=== Description of the task ===
Transcribe every record verbatim; no pictures.

=== Working data ===
----

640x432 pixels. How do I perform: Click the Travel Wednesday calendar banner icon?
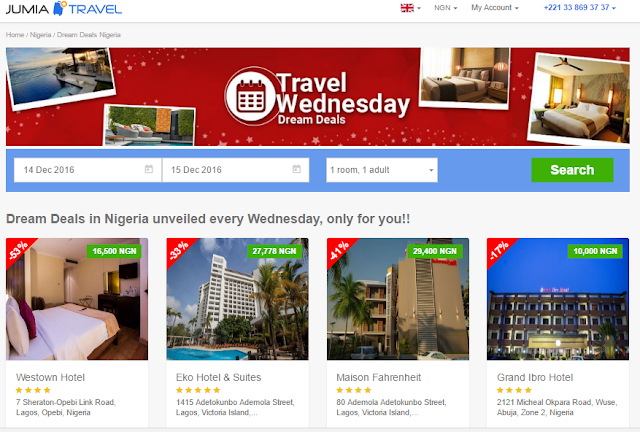[251, 96]
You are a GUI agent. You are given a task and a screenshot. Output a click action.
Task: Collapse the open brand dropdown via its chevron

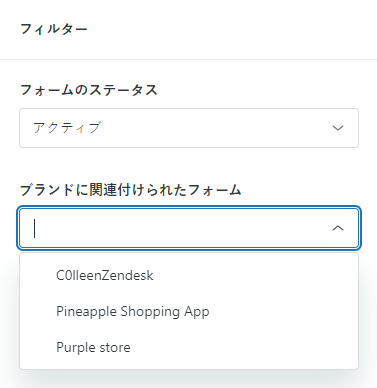tap(338, 228)
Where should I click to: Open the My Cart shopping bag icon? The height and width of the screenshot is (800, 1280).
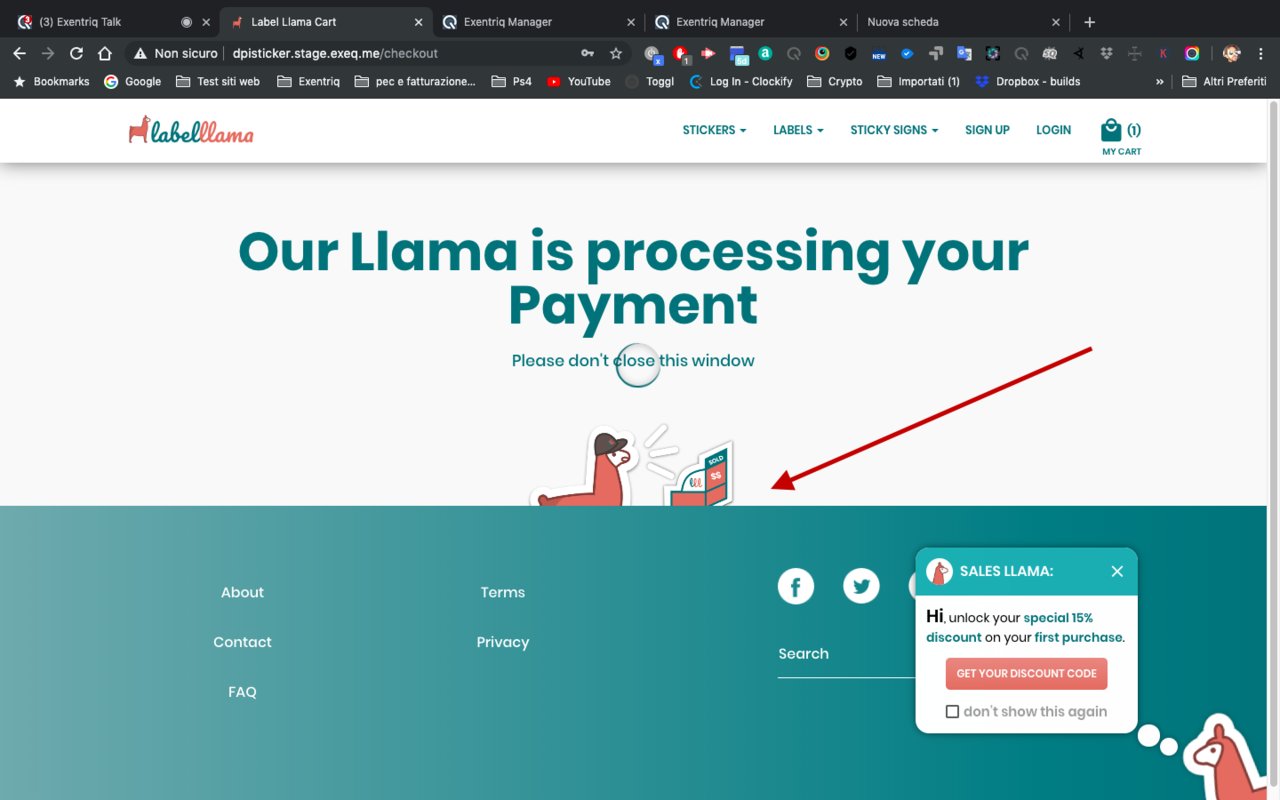click(x=1111, y=130)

----

=== Expected output ===
640x432 pixels. How do I perform: Click the Travel Wednesday calendar banner icon?
[251, 96]
You are a GUI agent. You are given a task and a screenshot. Output a click action.
Task: Collapse the open brand dropdown via its chevron

tap(338, 228)
Where should I click to: Open the My Cart shopping bag icon? The height and width of the screenshot is (800, 1280).
click(x=1111, y=130)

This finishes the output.